[eDebate] ans Warner
Michael Korcok
mmk_savant at hotmail.com
Fri Jul 20 20:11:15 CDT 2007
1) none of that responded to 2 simultaneous topics. the affirmative chooses which to affirm.
none of it, Ede. none of that long cheesy whatever. if you don't have a response, cool.
2) please stop implying that i am for splitting or separation or whatever. it isn't so.
it wasn't so 11 years ago and it isn't so now. this is from July 1996, from a post titled, charmingly enough, "ans Warner":
"look, i hope it is clear in the previous post that i don't have any interest in CEDA vs.
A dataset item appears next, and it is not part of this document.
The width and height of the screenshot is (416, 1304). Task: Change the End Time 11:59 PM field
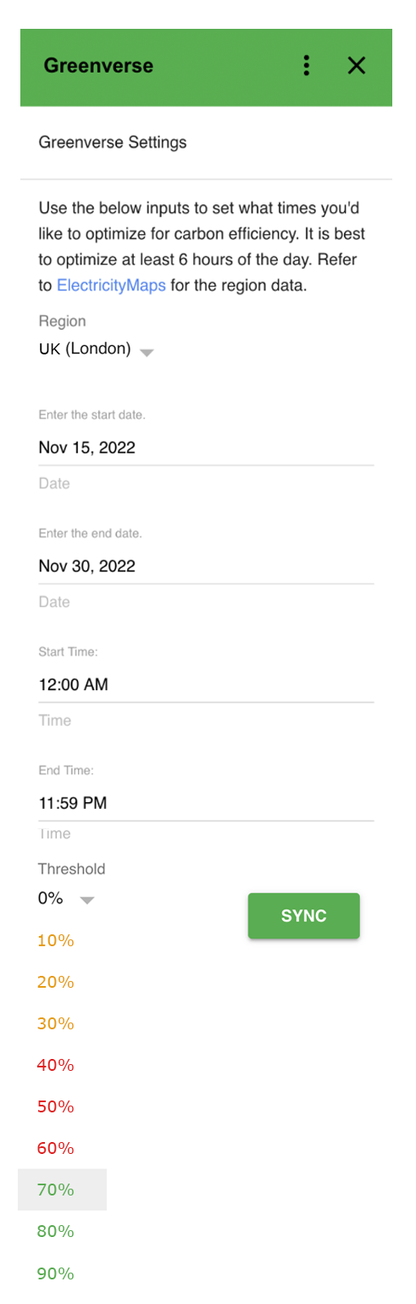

NDT: i have scheduled our fall as nearly exclusively traditional NDT. that is a large gamble that shared topics will work." http://www.cs.jhu.edu/~jonathan/debate/ceda-l/archive/CEDA-L-July-1996/msg00232.html
3) you assert that CEDA "failed" and that participation declined before the move to policy or semester-long topics. your claim is fair as far as year-long topics but it is plainly false with respect to policy topics. Josh is also confused and confusing about this. here is a rough guide for those who weren't around:
late 1980s: CEDA membership grows rapidly. CEDA Nats regularly breaks 300 teams, membership around 250 colleges and universities.
early 1990s: CEDA membership/participation PEAKS. Josh wins CEDA Nats in the 1989-1990 season. a bad omen, apparently.
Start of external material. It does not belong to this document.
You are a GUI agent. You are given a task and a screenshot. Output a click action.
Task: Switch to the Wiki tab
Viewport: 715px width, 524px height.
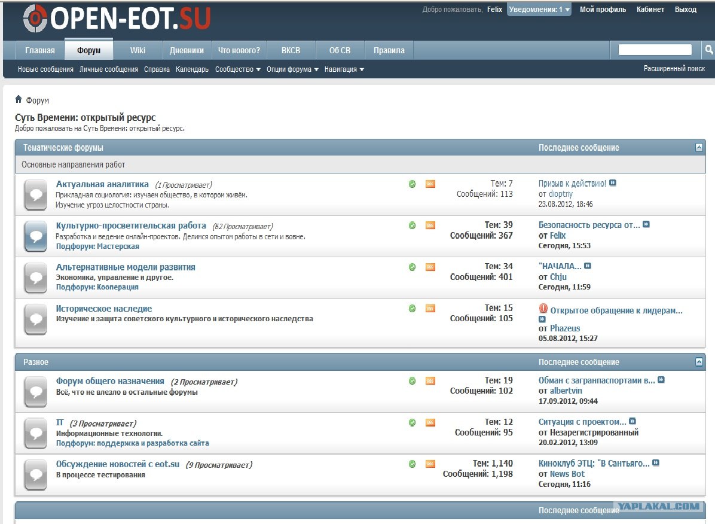pyautogui.click(x=138, y=50)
1991-1992: "policy implications" is run many many rounds by the negative as CEDA takes a hard policy turn. SMS wins CEDA Nats.
1992-1993: CEDA membership experiences the beginnings of a noticeable decline. CEDA is now policy-light with most teams running plans.
1993-1995: membership declines continue and accelerate as CEDA adopts full policy resolutions
1995-1996: Mexico is the first year-long topic. it wins both the fall 1995 and the subsequent spring 1996 election.
1996-1997: the first "merger" year. high hopes despite the great exodus. Kate and Elizabeth write a kick-ass environment topic. Northwestern wins CEDA, Wake wins NDT.
1997-2007: the activity drifts sideways... trending down in membership...
look, you don't have to be a statistician to see the obvious correlation between policy and decline. Ken Broda-Bahm pointed to the obvious in 1999: the membership/participation declines begin as policy ascends and continue post-merger as CEDA goes more and more policy. the archives are pretty clear about the timelines and no amount of foggy memory or revisionism makes it go away.